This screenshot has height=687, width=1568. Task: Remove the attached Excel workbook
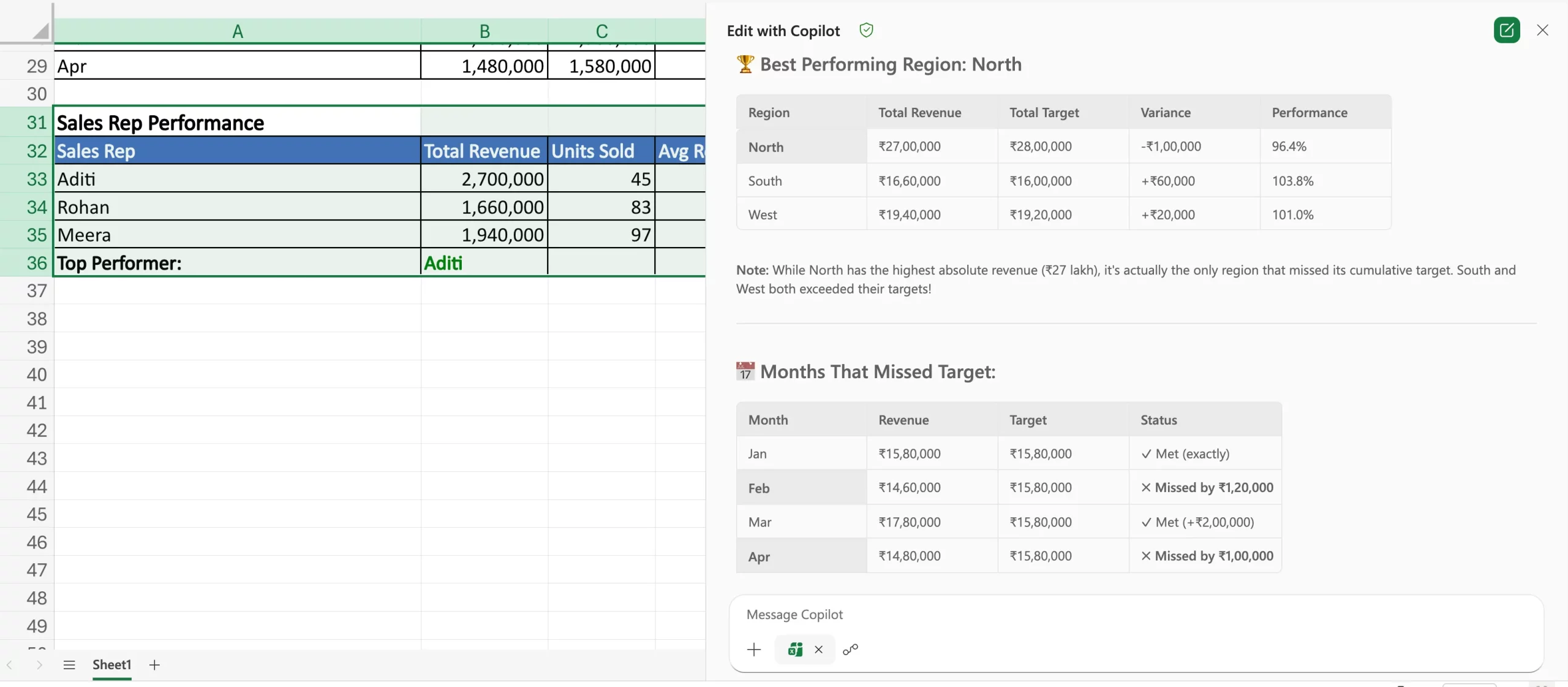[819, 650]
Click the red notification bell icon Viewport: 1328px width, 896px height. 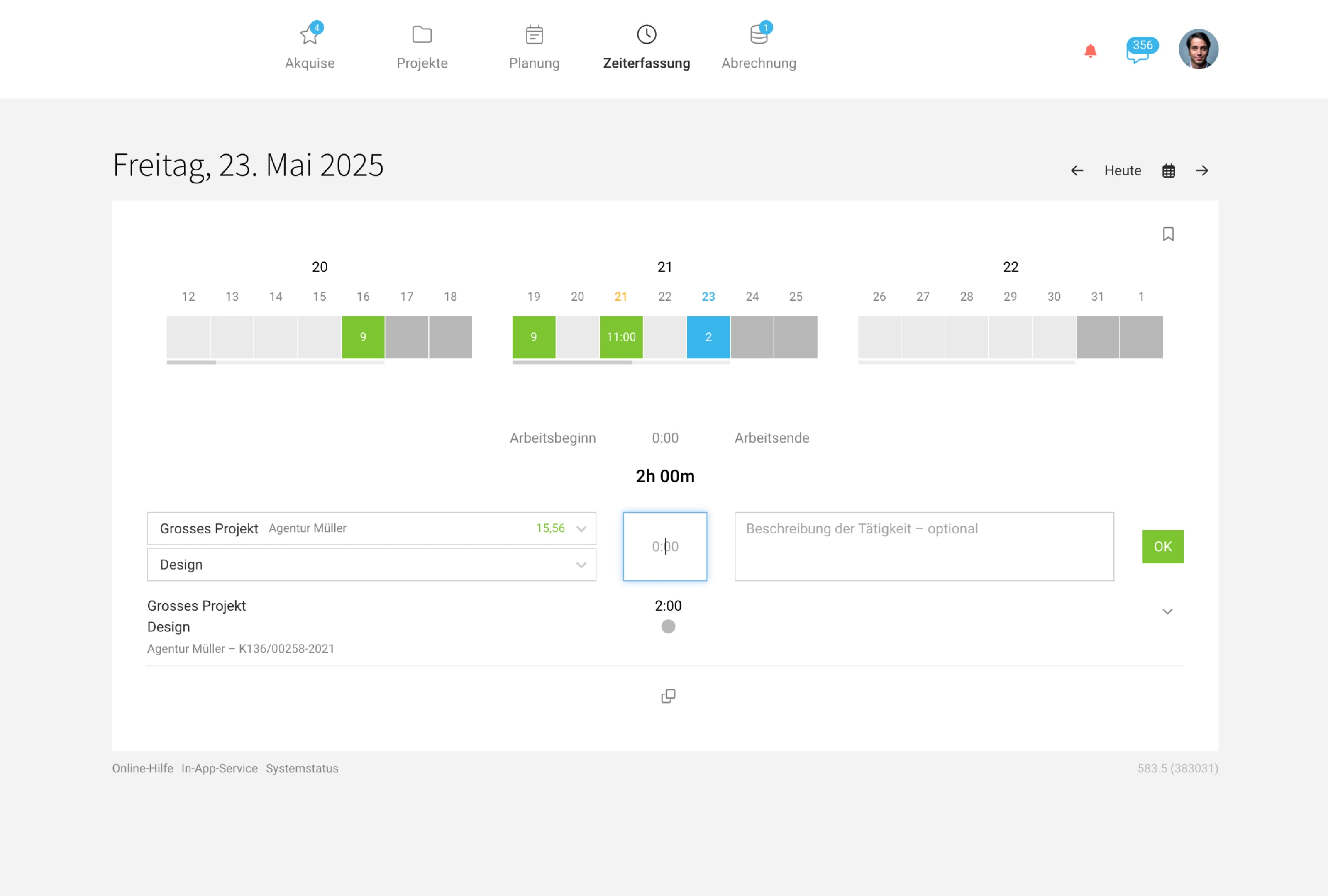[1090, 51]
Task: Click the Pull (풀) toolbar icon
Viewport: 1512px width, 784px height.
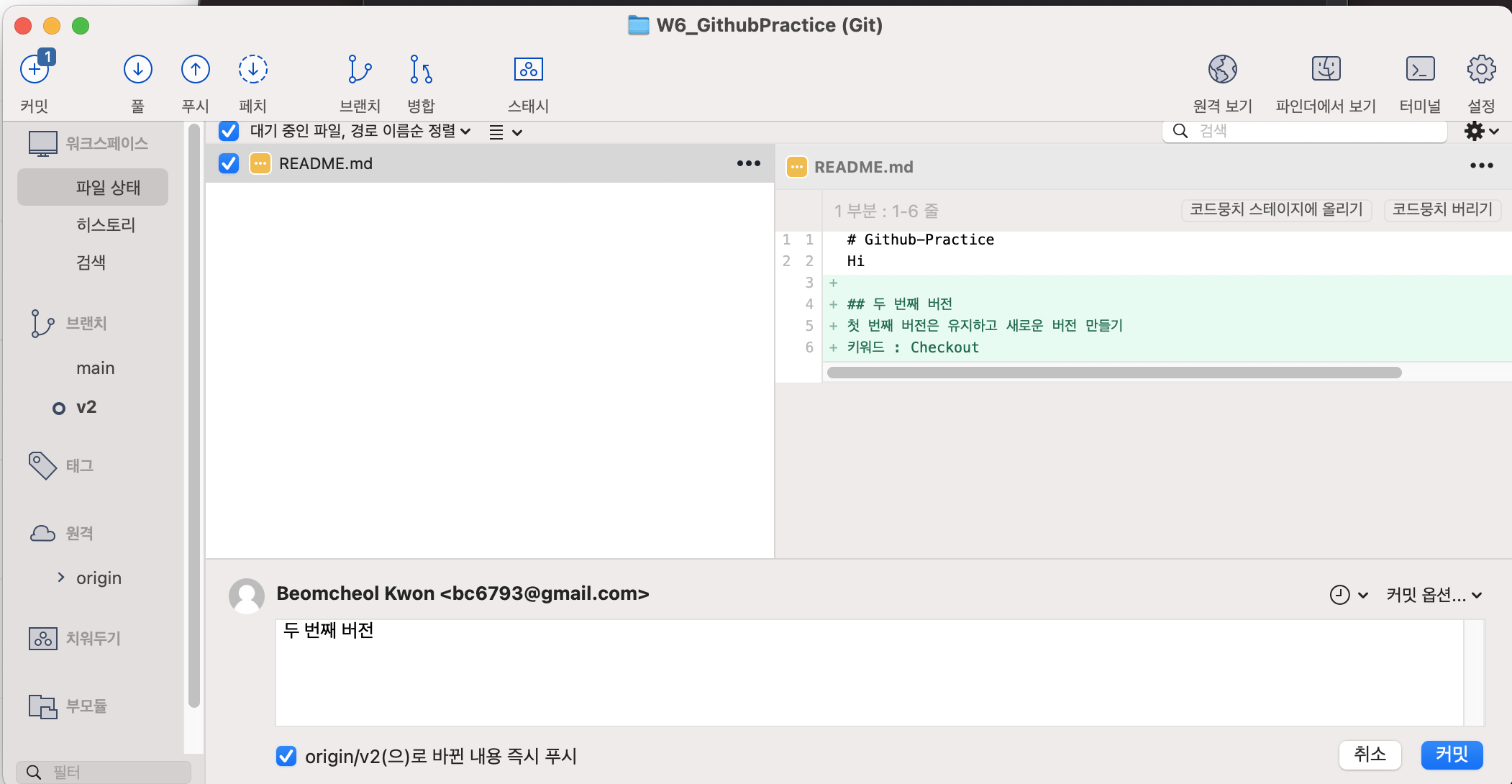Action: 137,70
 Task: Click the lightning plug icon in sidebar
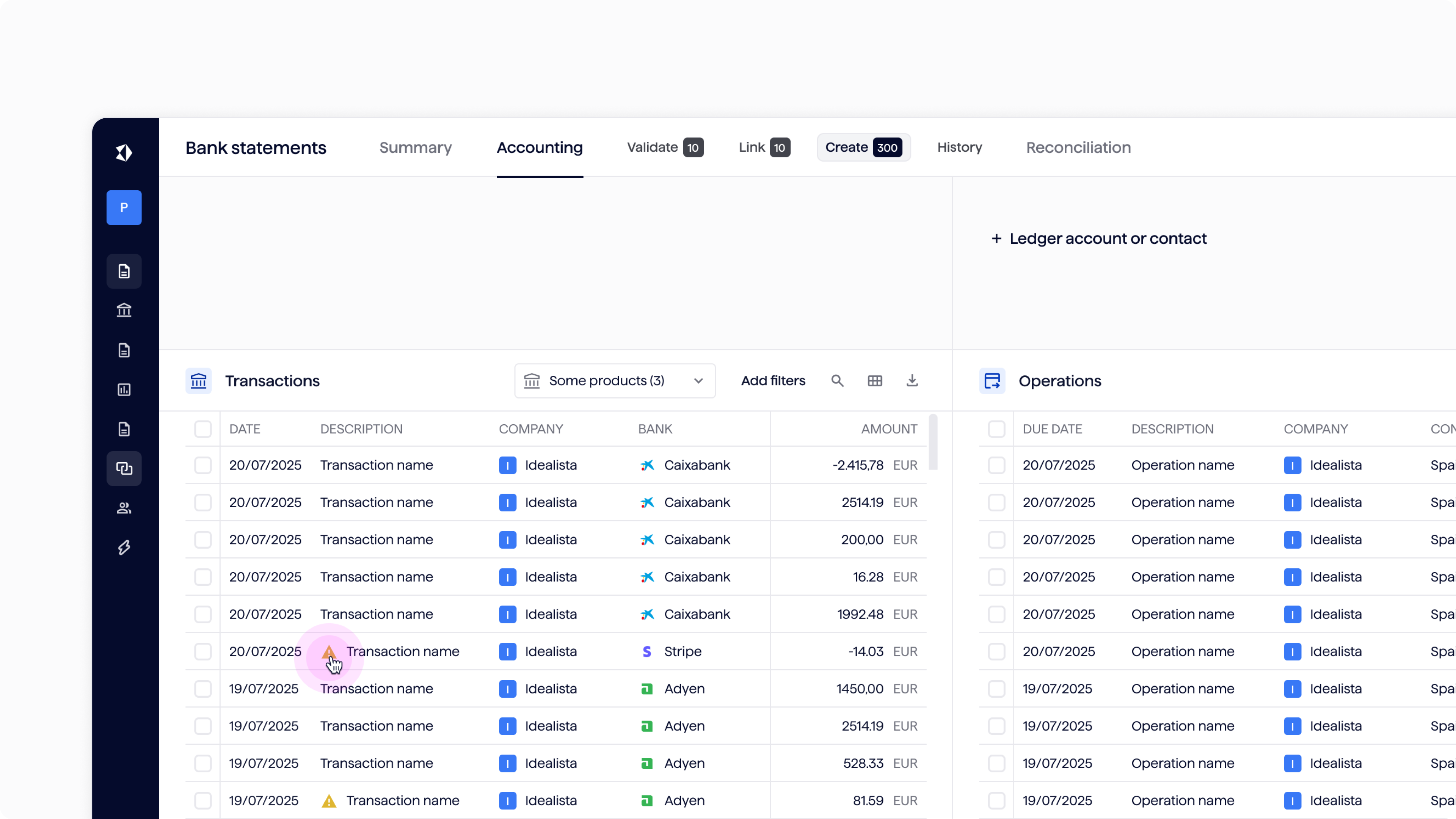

◆ **Task item**: No pictures belong in the output. Restate word for word only the lines from the one containing "Viewport: 1512px width, 784px height." to the end of the entries above.

◆ **Solved exercise**:
Viewport: 1512px width, 784px height.
Action: 137,70
 Task: Click the lightning plug icon in sidebar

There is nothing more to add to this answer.